▶ _Data shown_

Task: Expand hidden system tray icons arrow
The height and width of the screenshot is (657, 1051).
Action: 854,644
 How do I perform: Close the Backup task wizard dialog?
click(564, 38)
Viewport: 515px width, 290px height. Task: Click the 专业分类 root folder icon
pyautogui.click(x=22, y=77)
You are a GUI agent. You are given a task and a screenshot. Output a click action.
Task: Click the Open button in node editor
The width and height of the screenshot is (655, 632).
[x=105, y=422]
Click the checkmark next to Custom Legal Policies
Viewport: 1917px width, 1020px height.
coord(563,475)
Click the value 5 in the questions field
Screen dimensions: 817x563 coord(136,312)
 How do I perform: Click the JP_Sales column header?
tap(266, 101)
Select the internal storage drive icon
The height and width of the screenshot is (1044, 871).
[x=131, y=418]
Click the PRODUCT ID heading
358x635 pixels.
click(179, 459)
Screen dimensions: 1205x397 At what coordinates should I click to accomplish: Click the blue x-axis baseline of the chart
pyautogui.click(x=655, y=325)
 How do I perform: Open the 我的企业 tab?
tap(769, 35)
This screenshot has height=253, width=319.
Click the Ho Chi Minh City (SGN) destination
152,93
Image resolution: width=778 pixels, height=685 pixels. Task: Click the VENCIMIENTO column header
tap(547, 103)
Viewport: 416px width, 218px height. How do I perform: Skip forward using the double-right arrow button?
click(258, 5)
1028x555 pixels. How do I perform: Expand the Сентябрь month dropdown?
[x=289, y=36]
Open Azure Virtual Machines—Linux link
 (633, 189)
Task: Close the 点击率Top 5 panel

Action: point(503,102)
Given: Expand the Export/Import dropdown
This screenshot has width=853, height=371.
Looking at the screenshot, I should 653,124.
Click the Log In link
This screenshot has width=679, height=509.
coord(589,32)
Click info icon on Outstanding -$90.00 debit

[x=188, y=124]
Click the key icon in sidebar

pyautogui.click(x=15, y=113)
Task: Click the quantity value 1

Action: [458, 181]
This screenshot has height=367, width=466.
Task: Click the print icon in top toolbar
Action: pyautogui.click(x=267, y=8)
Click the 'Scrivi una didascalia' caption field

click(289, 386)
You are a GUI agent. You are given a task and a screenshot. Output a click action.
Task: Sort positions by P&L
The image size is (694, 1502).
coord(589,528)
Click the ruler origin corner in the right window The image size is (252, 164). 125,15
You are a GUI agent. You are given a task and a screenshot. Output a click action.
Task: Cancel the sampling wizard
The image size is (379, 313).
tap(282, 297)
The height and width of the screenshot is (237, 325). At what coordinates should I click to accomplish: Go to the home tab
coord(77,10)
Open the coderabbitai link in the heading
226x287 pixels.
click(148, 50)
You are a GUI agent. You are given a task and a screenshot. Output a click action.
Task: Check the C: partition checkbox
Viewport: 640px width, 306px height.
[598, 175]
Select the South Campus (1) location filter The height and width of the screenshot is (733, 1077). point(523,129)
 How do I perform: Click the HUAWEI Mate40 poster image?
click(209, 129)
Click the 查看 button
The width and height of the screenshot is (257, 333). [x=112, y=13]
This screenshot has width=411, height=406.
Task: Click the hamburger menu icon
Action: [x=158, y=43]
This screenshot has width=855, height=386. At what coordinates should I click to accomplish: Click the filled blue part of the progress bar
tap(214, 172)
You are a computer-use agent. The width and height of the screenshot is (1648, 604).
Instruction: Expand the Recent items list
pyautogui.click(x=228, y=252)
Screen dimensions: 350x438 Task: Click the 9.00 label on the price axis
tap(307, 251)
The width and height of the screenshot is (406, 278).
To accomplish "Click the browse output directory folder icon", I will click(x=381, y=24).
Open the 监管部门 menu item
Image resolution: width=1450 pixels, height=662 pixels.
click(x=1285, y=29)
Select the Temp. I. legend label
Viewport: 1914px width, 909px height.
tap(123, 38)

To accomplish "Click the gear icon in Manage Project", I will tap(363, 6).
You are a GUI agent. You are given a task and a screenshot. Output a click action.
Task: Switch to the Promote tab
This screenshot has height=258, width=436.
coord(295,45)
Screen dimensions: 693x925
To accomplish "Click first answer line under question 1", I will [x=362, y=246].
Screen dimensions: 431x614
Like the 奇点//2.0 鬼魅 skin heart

▶ _Task objective_
Every record above needs to be returned in full, exactly.

▶ _Solution for this problem_
Task: Expand hidden system tray icons arrow
The height and width of the screenshot is (657, 1051).
Action: 854,644
 How do I perform: Close the Backup task wizard dialog?
click(564, 38)
Viewport: 515px width, 290px height. Task: Click the 专业分类 root folder icon
pyautogui.click(x=22, y=77)
You are a GUI agent. You are given a task and a screenshot. Output a click action.
Task: Click the Open button in node editor
The width and height of the screenshot is (655, 632).
[x=105, y=422]
Click the checkmark next to Custom Legal Policies
Viewport: 1917px width, 1020px height.
coord(563,475)
Click the value 5 in the questions field
Screen dimensions: 817x563 coord(136,312)
 How do I perform: Click the JP_Sales column header?
tap(266, 101)
Select the internal storage drive icon
The height and width of the screenshot is (1044, 871).
[x=131, y=418]
Click the PRODUCT ID heading
358x635 pixels.
click(179, 459)
Screen dimensions: 1205x397 At what coordinates should I click to accomplish: Click the blue x-axis baseline of the chart
pyautogui.click(x=655, y=325)
 How do I perform: Open the 我的企业 tab?
tap(769, 35)
This screenshot has height=253, width=319.
Click the Ho Chi Minh City (SGN) destination
152,93
Image resolution: width=778 pixels, height=685 pixels. Task: Click the VENCIMIENTO column header
tap(547, 103)
Viewport: 416px width, 218px height. How do I perform: Skip forward using the double-right arrow button?
click(258, 5)
1028x555 pixels. How do I perform: Expand the Сентябрь month dropdown?
[x=289, y=36]
Open Azure Virtual Machines—Linux link
 (633, 189)
Task: Close the 点击率Top 5 panel

Action: point(503,102)
Given: Expand the Export/Import dropdown
This screenshot has width=853, height=371.
Looking at the screenshot, I should 653,124.
Click the Log In link
This screenshot has width=679, height=509.
coord(589,32)
Click info icon on Outstanding -$90.00 debit

[x=188, y=124]
Click the key icon in sidebar

pyautogui.click(x=15, y=113)
Task: Click the quantity value 1

Action: [458, 181]
This screenshot has height=367, width=466.
Task: Click the print icon in top toolbar
Action: pyautogui.click(x=267, y=8)
Click the 'Scrivi una didascalia' caption field

click(289, 386)
You are a GUI agent. You are given a task and a screenshot. Output a click action.
Task: Sort positions by P&L
The image size is (694, 1502).
coord(589,528)
Click the ruler origin corner in the right window The image size is (252, 164). 125,15
You are a GUI agent. You are given a task and a screenshot. Output a click action.
Task: Cancel the sampling wizard
The image size is (379, 313).
tap(282, 297)
The height and width of the screenshot is (237, 325). At what coordinates should I click to accomplish: Go to the home tab
coord(77,10)
Open the coderabbitai link in the heading
226x287 pixels.
click(148, 50)
You are a GUI agent. You are given a task and a screenshot. Output a click action.
Task: Check the C: partition checkbox
Viewport: 640px width, 306px height.
[598, 175]
Select the South Campus (1) location filter The height and width of the screenshot is (733, 1077). point(523,129)
 How do I perform: Click the HUAWEI Mate40 poster image?
click(209, 129)
Click the 查看 button
The width and height of the screenshot is (257, 333). [x=112, y=13]
This screenshot has width=411, height=406.
Task: Click the hamburger menu icon
Action: [x=158, y=43]
This screenshot has width=855, height=386. At what coordinates should I click to accomplish: Click the filled blue part of the progress bar
tap(214, 172)
You are a computer-use agent. The width and height of the screenshot is (1648, 604).
Instruction: Expand the Recent items list
pyautogui.click(x=228, y=252)
Screen dimensions: 350x438 Task: Click the 9.00 label on the price axis
tap(307, 251)
The width and height of the screenshot is (406, 278).
To accomplish "Click the browse output directory folder icon", I will click(x=381, y=24).
Open the 监管部门 menu item
Image resolution: width=1450 pixels, height=662 pixels.
click(x=1285, y=29)
Select the Temp. I. legend label
Viewport: 1914px width, 909px height.
tap(123, 38)

To accomplish "Click the gear icon in Manage Project", I will tap(363, 6).
You are a GUI agent. You are given a task and a screenshot. Output a click action.
Task: Switch to the Promote tab
This screenshot has height=258, width=436.
coord(295,45)
Screen dimensions: 693x925
To accomplish "Click first answer line under question 1", I will [x=362, y=246].
Screen dimensions: 431x614
Like the 奇点//2.0 鬼魅 skin heart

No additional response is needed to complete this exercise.